**EXCERPTED DATA:**

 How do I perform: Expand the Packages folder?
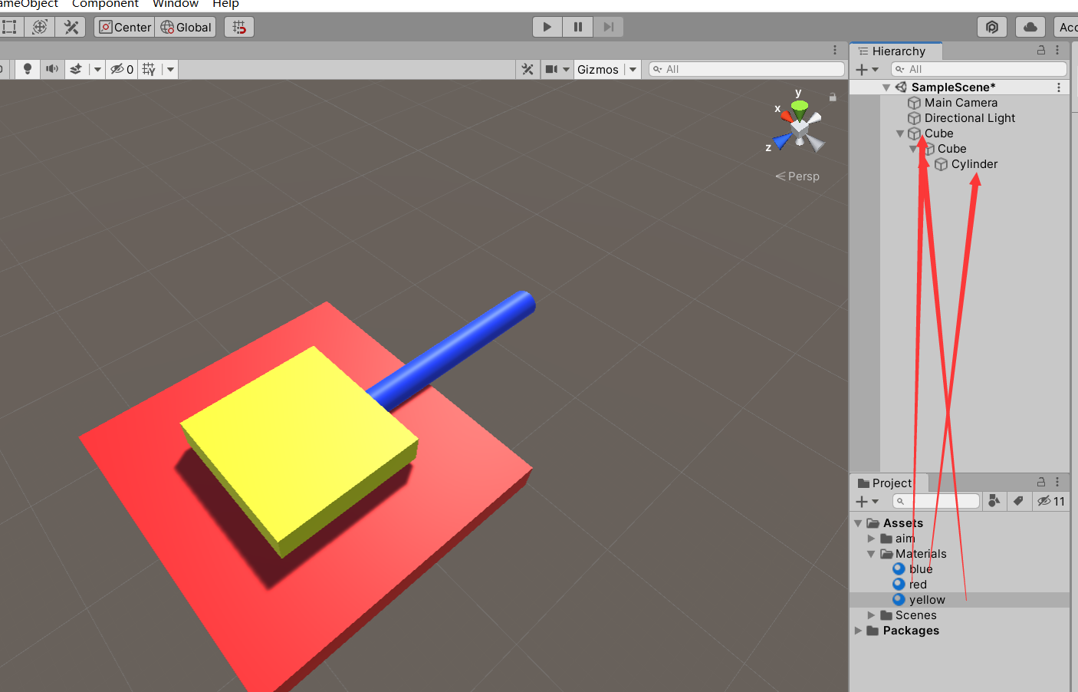(x=858, y=631)
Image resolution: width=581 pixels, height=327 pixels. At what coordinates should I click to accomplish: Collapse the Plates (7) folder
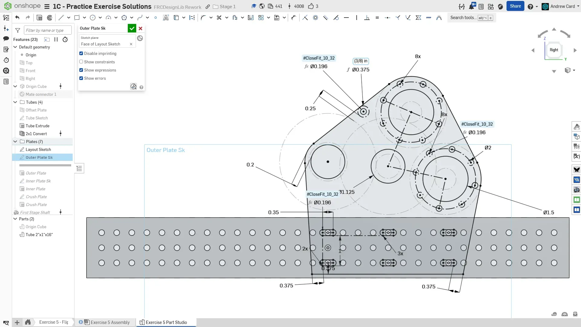15,142
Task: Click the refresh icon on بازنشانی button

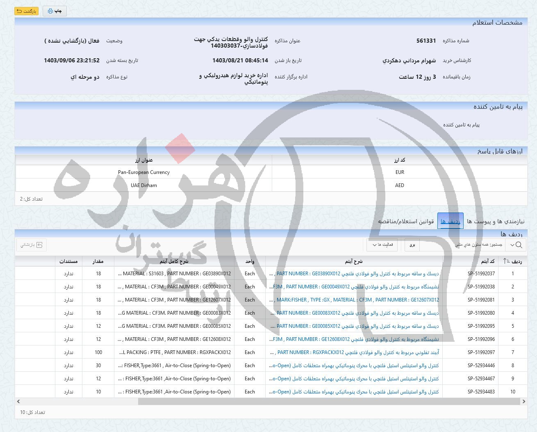Action: point(39,245)
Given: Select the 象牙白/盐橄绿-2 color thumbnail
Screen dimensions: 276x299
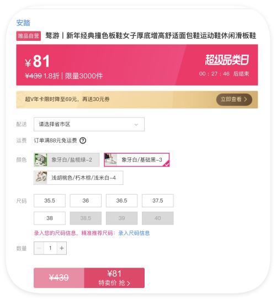Looking at the screenshot, I should [41, 159].
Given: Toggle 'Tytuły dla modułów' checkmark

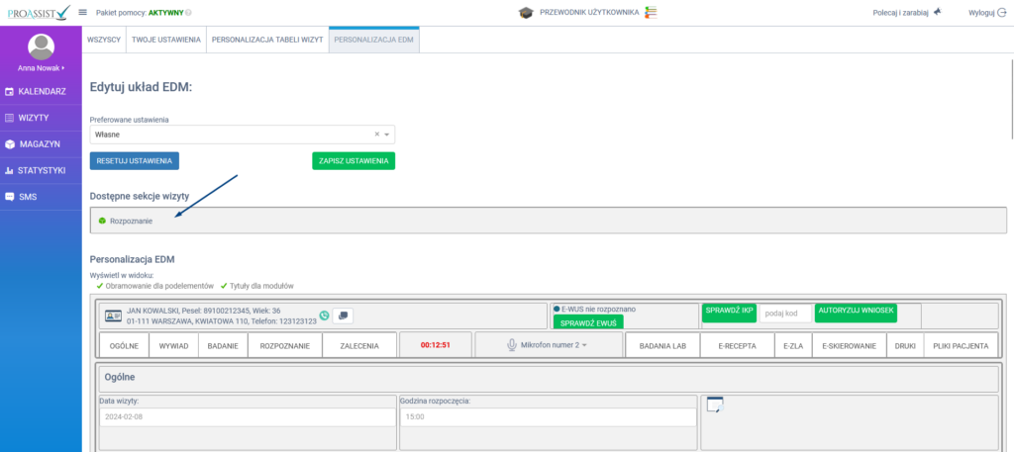Looking at the screenshot, I should click(x=224, y=286).
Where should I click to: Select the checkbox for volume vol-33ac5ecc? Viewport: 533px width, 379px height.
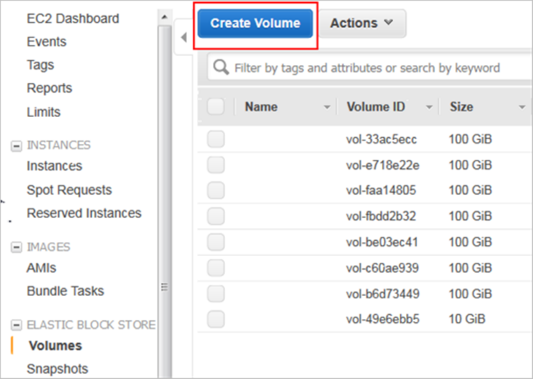[x=216, y=140]
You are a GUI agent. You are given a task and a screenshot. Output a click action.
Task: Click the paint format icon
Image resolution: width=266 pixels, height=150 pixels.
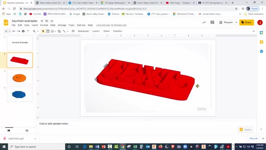click(x=28, y=31)
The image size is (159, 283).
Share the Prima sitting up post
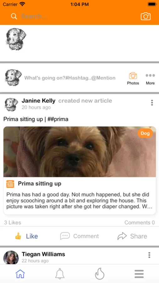(x=132, y=236)
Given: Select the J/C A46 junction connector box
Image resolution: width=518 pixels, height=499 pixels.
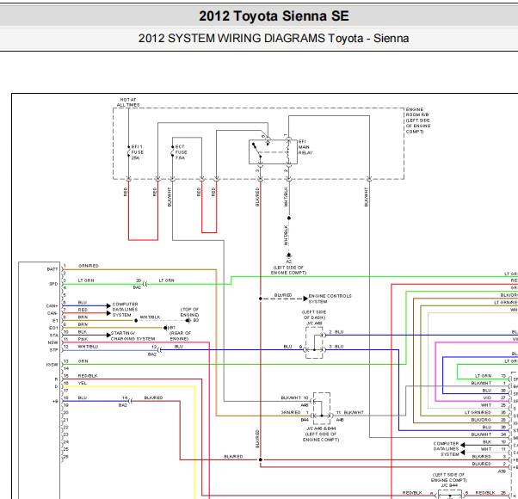Looking at the screenshot, I should tap(315, 342).
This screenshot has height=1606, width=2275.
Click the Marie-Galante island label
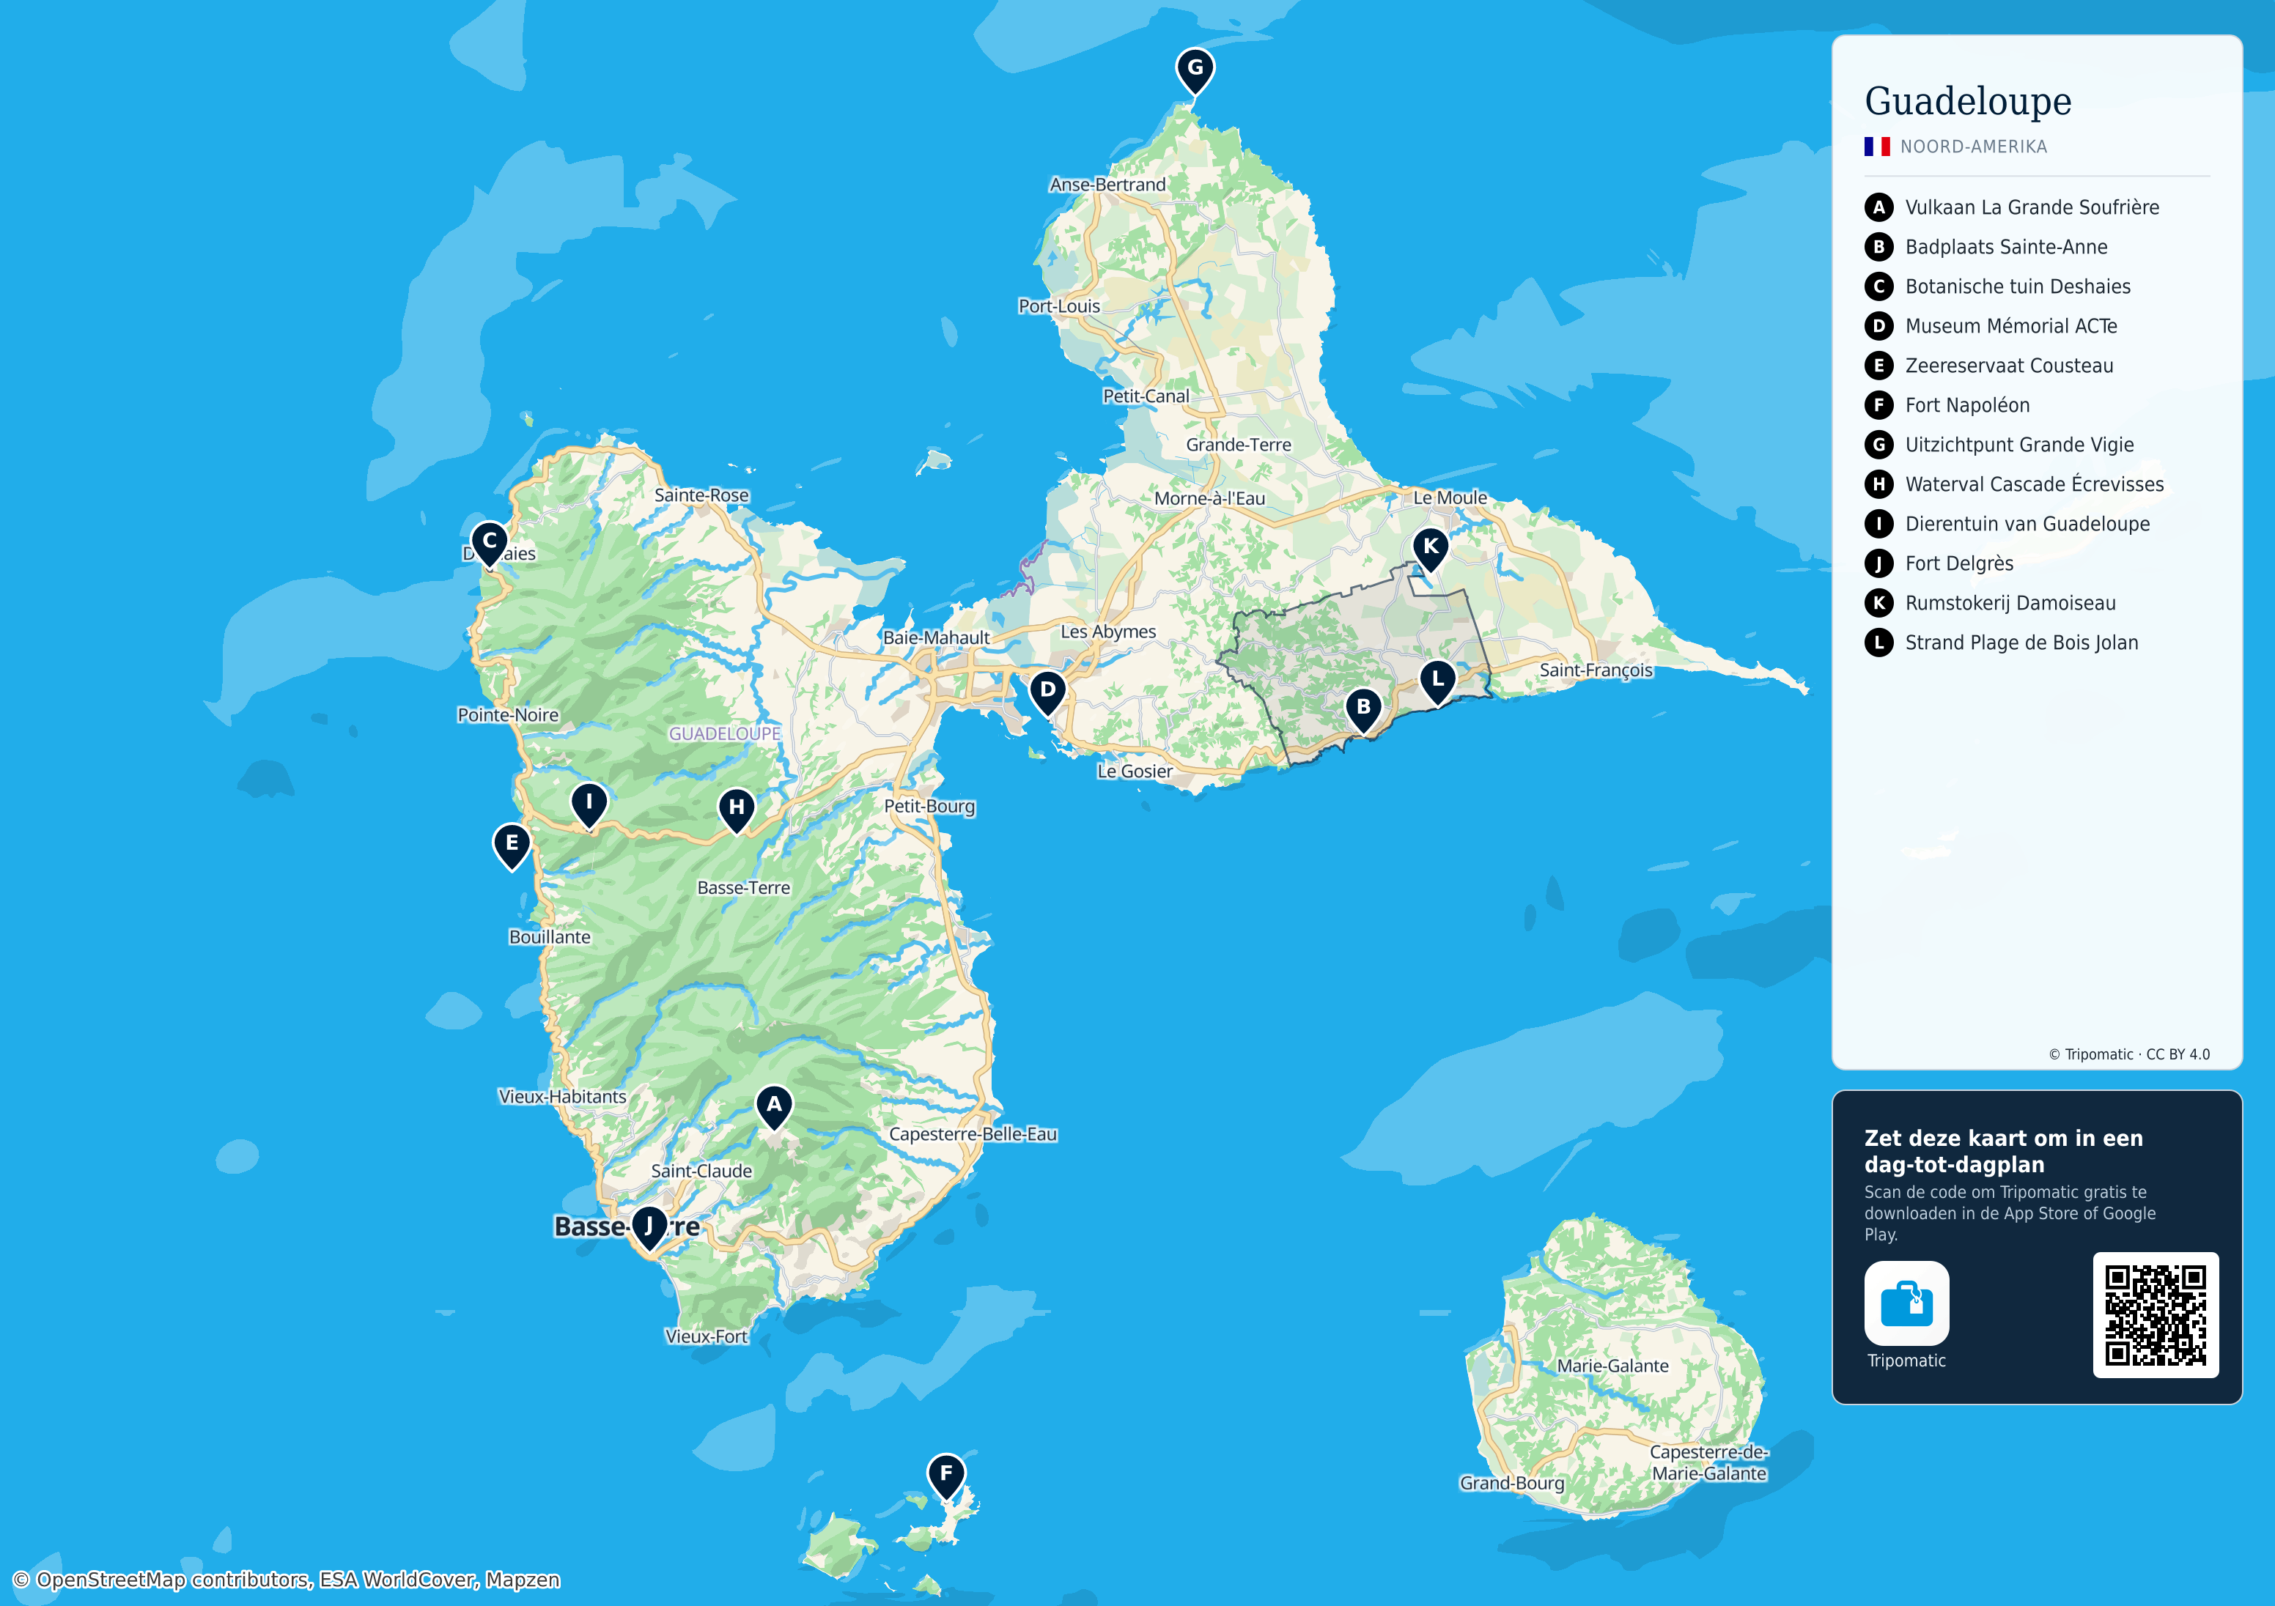point(1612,1365)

**ACTIVITY:**
Give the lines again exactly, starting where the entries begin and stopping once the line with "Given: Select the J/C" is included; pictures are not copied.

**WRITTEN RESPONSE:**
 How do I perform: Expand the Packages folder?
(x=858, y=631)
Image resolution: width=581 pixels, height=327 pixels. At what coordinates should I click to accomplish: Collapse the Plates (7) folder
15,142
Task: Click the refresh icon on بازنشانی button

Action: point(39,245)
Given: Select the 象牙白/盐橄绿-2 color thumbnail
Screen dimensions: 276x299
Looking at the screenshot, I should [41, 159].
Given: Toggle 'Tytuły dla modułów' checkmark

Looking at the screenshot, I should click(x=224, y=286).
Where should I click to: Select the checkbox for volume vol-33ac5ecc? Viewport: 533px width, 379px height.
[x=216, y=140]
You are a GUI agent. You are given a task and a screenshot. Output a click action.
Task: Click the paint format icon
Image resolution: width=266 pixels, height=150 pixels.
click(x=28, y=31)
The image size is (159, 283).
Share the Prima sitting up post
(x=132, y=236)
Given: Select the J/C A46 junction connector box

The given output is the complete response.